::: Data shown

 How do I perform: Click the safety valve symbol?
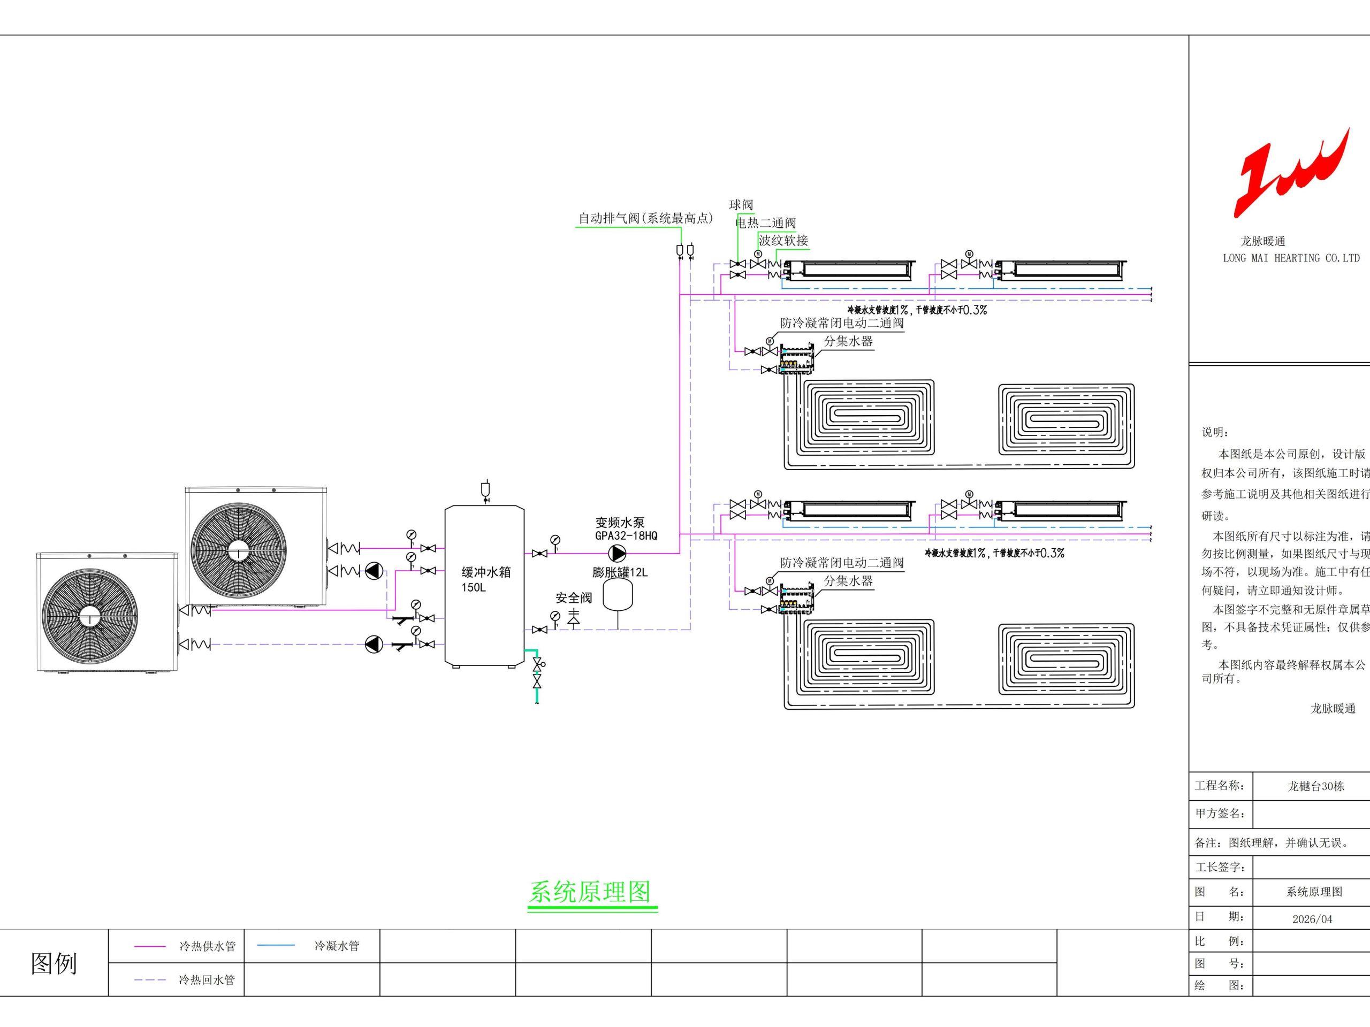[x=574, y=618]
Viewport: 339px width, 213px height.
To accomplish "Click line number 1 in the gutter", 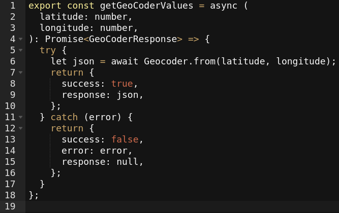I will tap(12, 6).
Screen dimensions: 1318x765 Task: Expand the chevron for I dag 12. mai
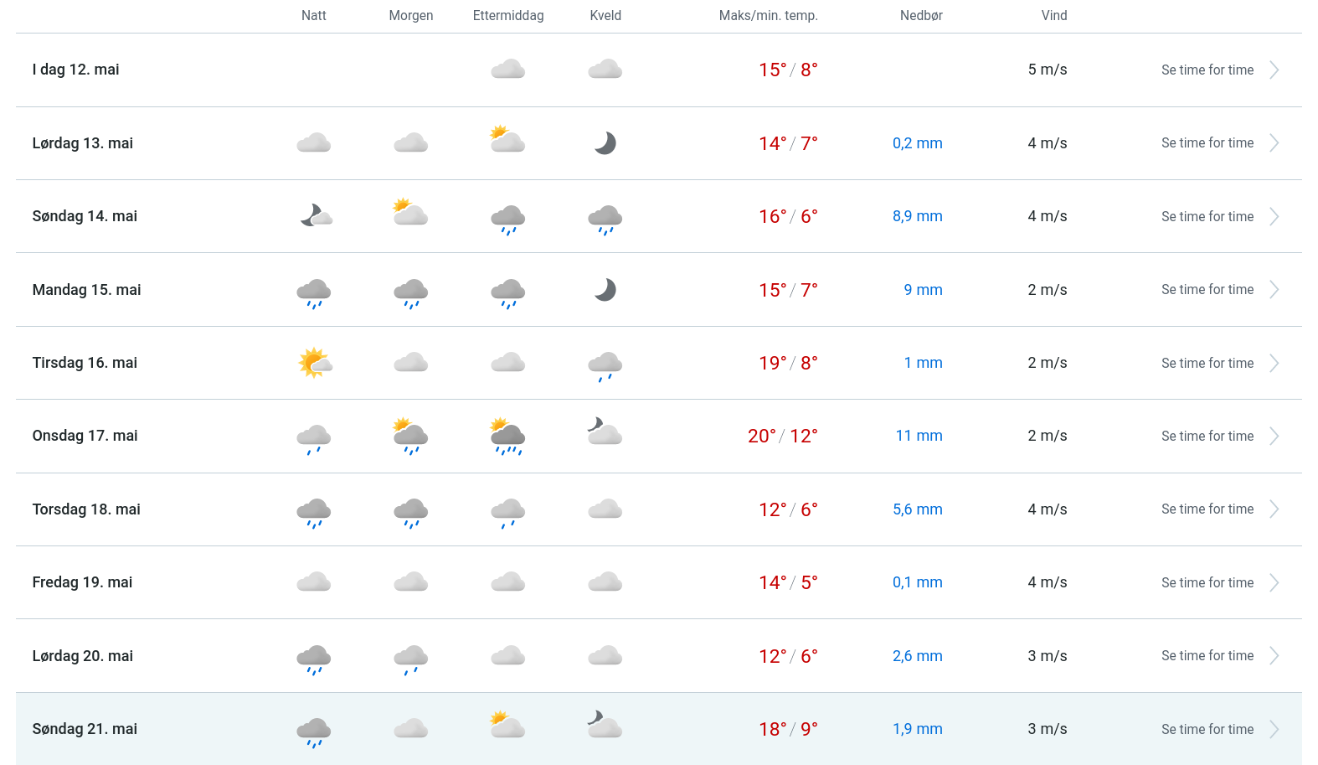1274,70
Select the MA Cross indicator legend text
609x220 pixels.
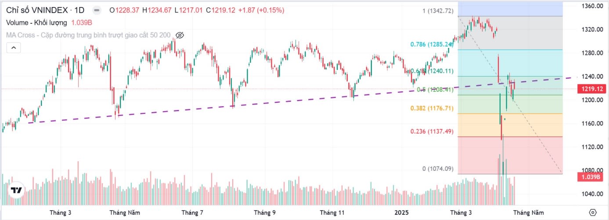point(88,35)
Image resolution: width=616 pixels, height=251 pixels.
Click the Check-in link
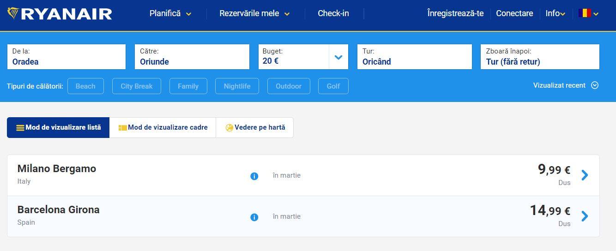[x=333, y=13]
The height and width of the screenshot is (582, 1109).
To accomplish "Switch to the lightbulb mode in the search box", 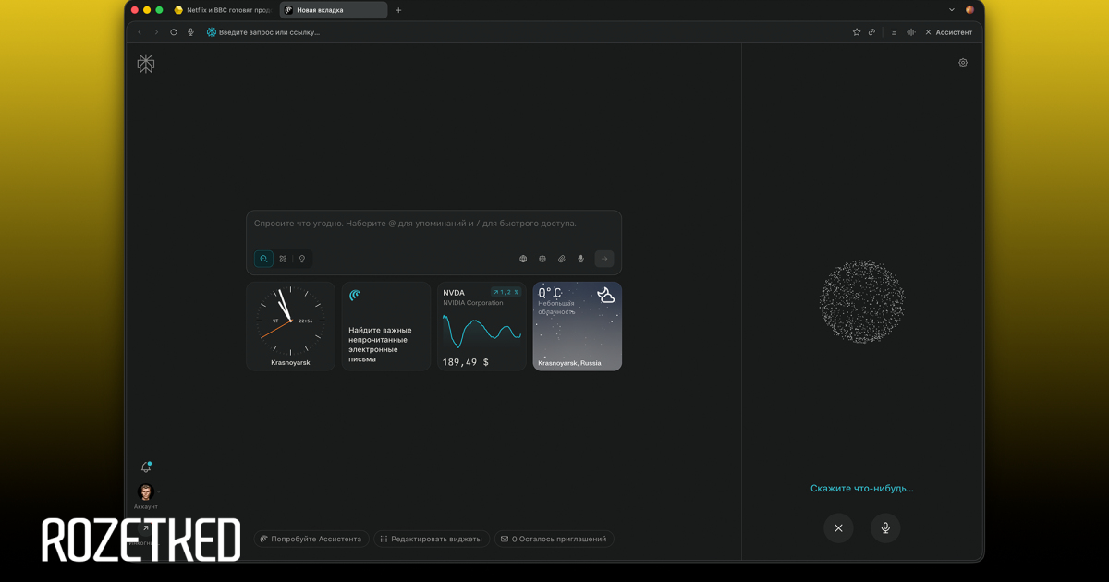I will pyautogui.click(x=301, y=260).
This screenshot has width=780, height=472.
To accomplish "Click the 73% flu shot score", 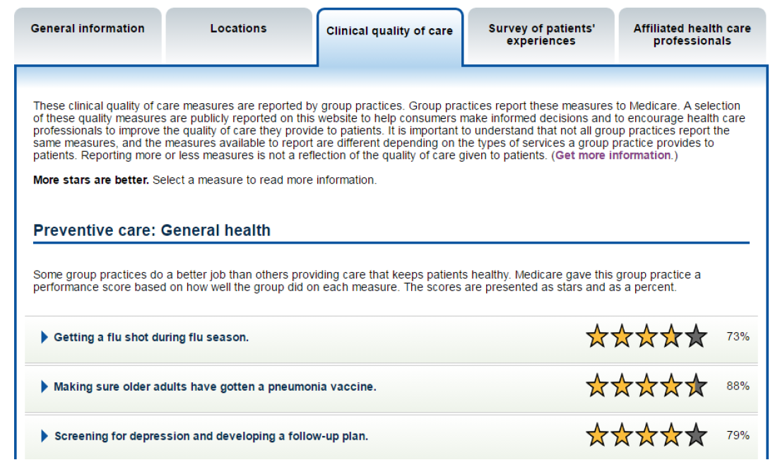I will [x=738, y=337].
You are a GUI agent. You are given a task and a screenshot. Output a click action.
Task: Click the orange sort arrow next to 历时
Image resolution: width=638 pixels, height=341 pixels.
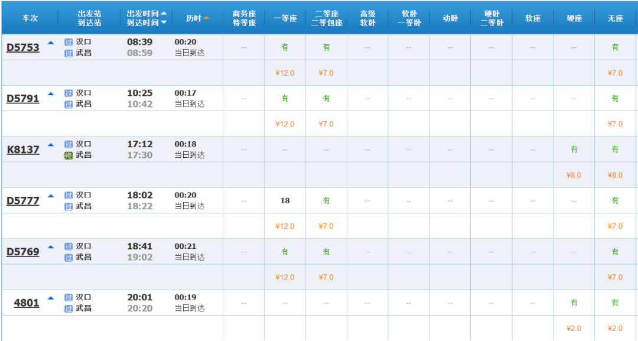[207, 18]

::::::

▸ The task: Within the entries above, how many lines contain the word "screenshot"? State the number only.

▸ Answer space: 3